Therefore, in some embodiments, a non-expert data scientist may merely formulate a new dataset and a new ML task for a new ML project, and the computer system may then implement a tool-assisted, interactive search-and-adapt work flow to automatically search for and recommend an existing ML project as adaptable for use in the new ML project. Thus, some embodiments may empower novice data scientists to efficiently create new high-quality end-to-end ML pipelines for new ML projects.


According to one or more embodiments of the present disclosure, the technological field of ML project development may be improved by configuring a computing system to automatically search for and recommend an existing ML project as adaptable for use in the new ML project, as compared to tasking a data scientist (e.g., who is often a non-expert) to manually find a potentially useful existing ML project most similar to the new requirements of a new ML project. Such a configuration may allow the computing system to better search for relevant existing ML projects based on extracted project features, dataset features, and pipeline features.


Embodiments of the present disclosure are explained with reference to the accompanying drawings.

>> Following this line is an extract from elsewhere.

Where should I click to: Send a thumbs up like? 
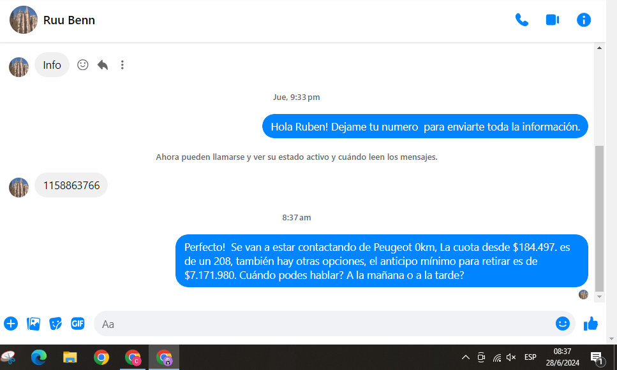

FIG. 1 is a diagram representing an example environment 100 related to automatically searching for and adapting existing ML projects into new ML projects, arranged in accordance with at least one embodiment described in the present disclosure. The environment 100 may include OSS ML project databases 102a-102n, a curation module 114 configured to curate exiting ML projects into an ML project corpus 104, a search module configured to search for relevant existing ML projects 110 (including their corresponding datasets 109 and ML pipelines 111) from the ML project corpus 104 for a new ML project based on a new dataset 106 and a new ML task 108 of the new ML project (e.g., that were provided by a data scientist 118), and an adaptation module 120 configured to synthesize and adapt ML pipelines 111 of relevant existing ML projects 110 into a new ML pipeline 112 of the new ML project.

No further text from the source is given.